## WHAT THE TASK REQUIRES
Within the listing, each line that has the string "agent" should be copied.

## DATA SECTION
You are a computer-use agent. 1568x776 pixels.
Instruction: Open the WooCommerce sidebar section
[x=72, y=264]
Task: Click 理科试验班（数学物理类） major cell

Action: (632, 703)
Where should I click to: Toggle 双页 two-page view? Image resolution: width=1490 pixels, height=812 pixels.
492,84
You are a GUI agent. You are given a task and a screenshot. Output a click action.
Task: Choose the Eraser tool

## ANSWER SPACE
You are a computer-use agent. 1568x776 pixels.
You are a GUI agent. You are given a task and a screenshot. Output a click action.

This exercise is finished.